All lines from the one bearing "At what coordinates" through the end of the data below must be printed exactly as they stand, with pictures removed.

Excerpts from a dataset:
══════════

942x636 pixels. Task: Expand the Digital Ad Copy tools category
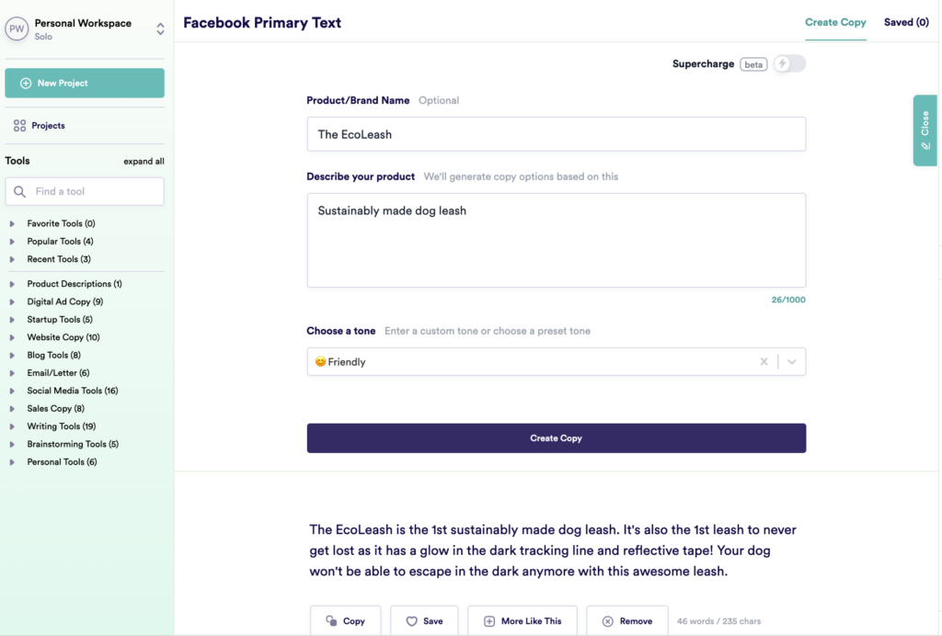point(12,302)
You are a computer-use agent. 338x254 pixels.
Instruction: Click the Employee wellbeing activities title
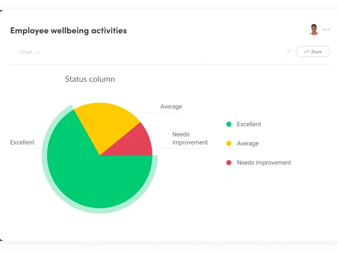(69, 31)
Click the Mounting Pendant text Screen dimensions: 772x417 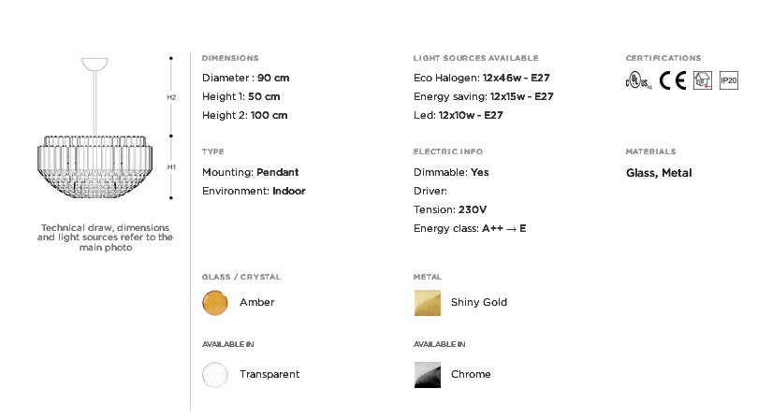tap(250, 172)
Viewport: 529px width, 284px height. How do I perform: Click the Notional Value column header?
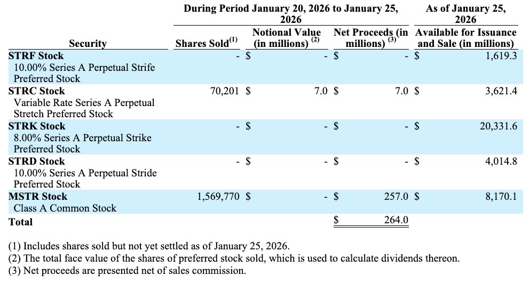point(286,38)
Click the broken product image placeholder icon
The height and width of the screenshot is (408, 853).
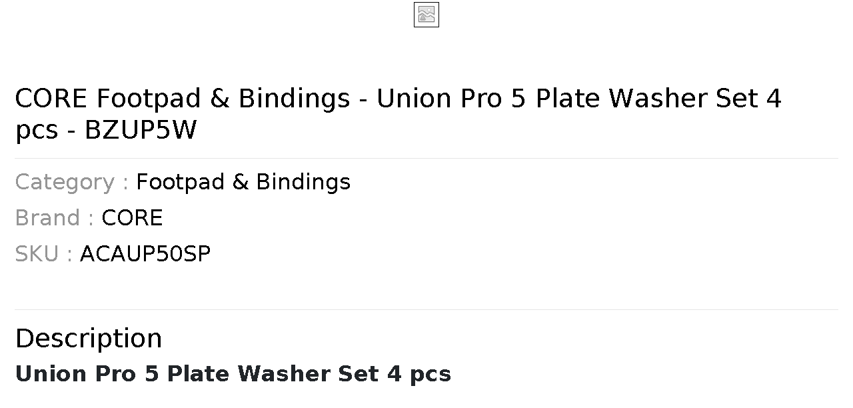pyautogui.click(x=427, y=15)
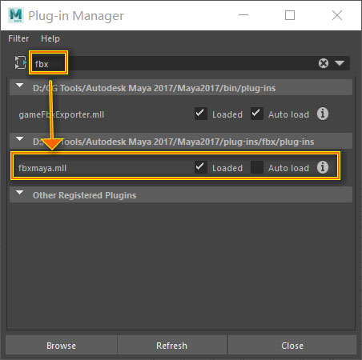Image resolution: width=362 pixels, height=360 pixels.
Task: Enable Auto load for fbxmaya.mll
Action: (257, 167)
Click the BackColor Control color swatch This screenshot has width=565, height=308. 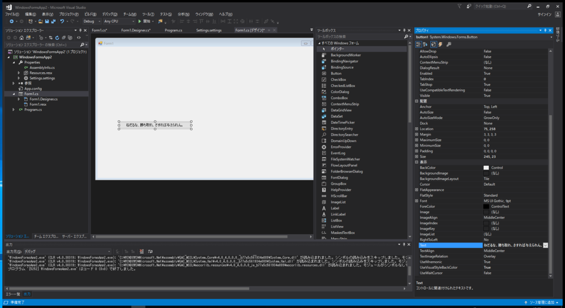[486, 167]
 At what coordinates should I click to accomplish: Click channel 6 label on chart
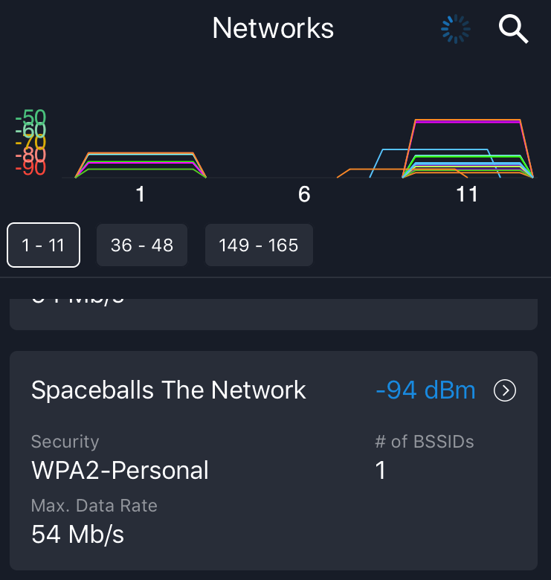point(304,194)
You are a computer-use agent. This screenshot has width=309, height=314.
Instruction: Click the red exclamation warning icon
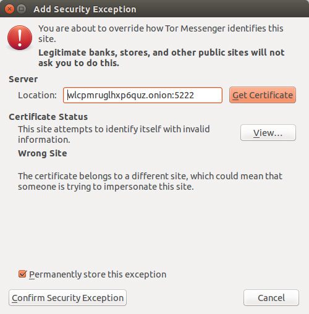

══════════

Result of the exercise
 At what coordinates should I click to accomplish: Click channel 6 label on chart
point(304,194)
You are a computer-use agent. This screenshot has width=309, height=314.
Instruction: Click the red exclamation warning icon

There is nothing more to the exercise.